### Problem details
Only the lines from the beginning of the data below through the line that contains "You are a computer-use agent. 1276x577" should be repeated, exactly as written.

### Study material
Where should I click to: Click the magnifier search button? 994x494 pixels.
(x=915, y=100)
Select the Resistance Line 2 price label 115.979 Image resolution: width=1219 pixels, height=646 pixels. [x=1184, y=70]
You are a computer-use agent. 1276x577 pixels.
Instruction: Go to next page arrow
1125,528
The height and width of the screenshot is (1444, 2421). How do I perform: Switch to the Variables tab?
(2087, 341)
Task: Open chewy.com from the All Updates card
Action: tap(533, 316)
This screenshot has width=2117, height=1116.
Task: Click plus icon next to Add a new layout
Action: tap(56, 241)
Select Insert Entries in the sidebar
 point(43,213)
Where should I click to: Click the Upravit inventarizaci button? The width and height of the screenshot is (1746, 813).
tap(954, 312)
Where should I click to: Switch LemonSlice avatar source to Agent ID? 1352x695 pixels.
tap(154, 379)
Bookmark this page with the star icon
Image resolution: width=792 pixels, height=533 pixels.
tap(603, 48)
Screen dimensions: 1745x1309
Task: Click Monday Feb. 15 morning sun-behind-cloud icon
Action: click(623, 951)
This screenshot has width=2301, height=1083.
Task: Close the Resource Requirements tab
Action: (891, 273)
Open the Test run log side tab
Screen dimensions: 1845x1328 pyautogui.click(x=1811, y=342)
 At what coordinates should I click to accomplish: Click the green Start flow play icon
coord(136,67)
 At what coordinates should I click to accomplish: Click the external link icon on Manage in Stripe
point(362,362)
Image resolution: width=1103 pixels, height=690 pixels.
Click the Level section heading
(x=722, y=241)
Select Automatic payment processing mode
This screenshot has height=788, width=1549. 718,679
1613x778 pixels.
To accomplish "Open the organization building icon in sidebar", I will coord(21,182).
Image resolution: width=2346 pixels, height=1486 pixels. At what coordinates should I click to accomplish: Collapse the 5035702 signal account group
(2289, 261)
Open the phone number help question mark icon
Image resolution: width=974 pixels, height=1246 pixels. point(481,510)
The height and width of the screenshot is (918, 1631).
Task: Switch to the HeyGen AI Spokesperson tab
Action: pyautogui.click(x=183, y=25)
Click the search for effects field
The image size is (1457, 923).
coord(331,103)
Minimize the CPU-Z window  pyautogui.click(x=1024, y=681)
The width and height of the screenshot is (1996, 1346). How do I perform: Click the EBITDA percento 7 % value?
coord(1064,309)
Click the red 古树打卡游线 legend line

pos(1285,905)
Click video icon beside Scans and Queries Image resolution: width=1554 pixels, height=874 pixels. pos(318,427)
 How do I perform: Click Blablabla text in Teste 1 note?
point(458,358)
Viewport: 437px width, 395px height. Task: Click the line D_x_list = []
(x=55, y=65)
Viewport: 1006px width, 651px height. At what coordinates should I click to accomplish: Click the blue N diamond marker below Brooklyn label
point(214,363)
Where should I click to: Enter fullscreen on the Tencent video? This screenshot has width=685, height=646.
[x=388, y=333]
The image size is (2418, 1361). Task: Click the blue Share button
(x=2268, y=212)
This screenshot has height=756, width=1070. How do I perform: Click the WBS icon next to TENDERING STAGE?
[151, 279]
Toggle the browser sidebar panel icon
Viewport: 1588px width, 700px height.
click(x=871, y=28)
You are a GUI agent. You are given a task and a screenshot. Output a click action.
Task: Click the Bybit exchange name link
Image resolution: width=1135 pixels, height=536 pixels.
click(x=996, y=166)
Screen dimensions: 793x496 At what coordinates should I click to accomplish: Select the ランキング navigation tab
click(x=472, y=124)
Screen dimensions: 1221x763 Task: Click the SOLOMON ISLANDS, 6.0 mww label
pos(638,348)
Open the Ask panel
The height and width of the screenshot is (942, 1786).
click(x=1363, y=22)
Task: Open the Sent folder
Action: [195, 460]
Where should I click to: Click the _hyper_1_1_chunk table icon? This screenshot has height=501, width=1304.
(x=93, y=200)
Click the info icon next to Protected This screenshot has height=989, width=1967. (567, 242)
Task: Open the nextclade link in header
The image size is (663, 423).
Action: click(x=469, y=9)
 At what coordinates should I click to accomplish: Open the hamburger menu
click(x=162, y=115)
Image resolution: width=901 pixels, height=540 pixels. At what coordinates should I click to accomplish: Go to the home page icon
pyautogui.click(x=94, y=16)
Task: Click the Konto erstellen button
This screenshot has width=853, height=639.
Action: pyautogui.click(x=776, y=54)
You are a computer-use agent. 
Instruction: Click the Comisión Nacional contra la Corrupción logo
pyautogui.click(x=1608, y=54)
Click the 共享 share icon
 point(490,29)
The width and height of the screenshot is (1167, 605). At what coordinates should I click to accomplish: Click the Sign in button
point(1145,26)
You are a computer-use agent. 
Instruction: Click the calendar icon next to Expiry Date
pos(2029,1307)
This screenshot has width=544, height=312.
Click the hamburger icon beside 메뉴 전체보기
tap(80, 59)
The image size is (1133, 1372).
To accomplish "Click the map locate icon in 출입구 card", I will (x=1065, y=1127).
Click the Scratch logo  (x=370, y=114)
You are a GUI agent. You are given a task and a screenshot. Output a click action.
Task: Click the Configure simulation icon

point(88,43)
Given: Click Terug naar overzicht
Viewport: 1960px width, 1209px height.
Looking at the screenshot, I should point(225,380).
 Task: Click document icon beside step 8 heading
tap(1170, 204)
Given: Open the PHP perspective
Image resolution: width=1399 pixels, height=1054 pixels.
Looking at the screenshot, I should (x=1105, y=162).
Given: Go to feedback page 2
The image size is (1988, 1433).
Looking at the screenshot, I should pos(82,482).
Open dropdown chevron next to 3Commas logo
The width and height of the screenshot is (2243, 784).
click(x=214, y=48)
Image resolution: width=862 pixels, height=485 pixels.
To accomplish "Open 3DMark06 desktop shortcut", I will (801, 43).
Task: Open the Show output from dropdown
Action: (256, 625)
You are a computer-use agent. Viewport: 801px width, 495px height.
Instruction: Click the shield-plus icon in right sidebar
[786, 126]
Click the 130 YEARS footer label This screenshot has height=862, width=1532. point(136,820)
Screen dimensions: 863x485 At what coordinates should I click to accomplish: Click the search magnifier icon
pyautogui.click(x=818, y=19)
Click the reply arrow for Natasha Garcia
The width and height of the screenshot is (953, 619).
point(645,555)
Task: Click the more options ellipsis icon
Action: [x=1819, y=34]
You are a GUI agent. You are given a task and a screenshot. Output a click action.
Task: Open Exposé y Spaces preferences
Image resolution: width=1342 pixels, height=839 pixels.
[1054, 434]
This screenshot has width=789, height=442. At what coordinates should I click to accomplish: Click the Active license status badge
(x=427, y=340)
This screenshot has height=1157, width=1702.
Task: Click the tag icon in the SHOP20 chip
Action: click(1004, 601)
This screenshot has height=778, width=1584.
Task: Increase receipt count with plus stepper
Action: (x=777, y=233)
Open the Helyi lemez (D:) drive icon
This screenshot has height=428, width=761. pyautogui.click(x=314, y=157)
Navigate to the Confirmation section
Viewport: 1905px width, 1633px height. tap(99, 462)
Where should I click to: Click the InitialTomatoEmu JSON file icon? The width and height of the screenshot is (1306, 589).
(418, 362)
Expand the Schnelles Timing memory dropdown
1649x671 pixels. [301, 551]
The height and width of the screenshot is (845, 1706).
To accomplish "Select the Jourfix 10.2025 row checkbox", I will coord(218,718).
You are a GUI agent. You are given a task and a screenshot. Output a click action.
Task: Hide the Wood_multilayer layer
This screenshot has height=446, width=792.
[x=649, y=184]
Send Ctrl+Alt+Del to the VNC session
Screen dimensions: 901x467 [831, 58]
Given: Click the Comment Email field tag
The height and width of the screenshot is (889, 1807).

### Your response
Where should I click to: Click the magnifier search button? 994x494 pixels.
(x=915, y=100)
Select the Resistance Line 2 price label 115.979 Image resolution: width=1219 pixels, height=646 pixels. [x=1184, y=70]
You are a computer-use agent. 1276x577 pixels.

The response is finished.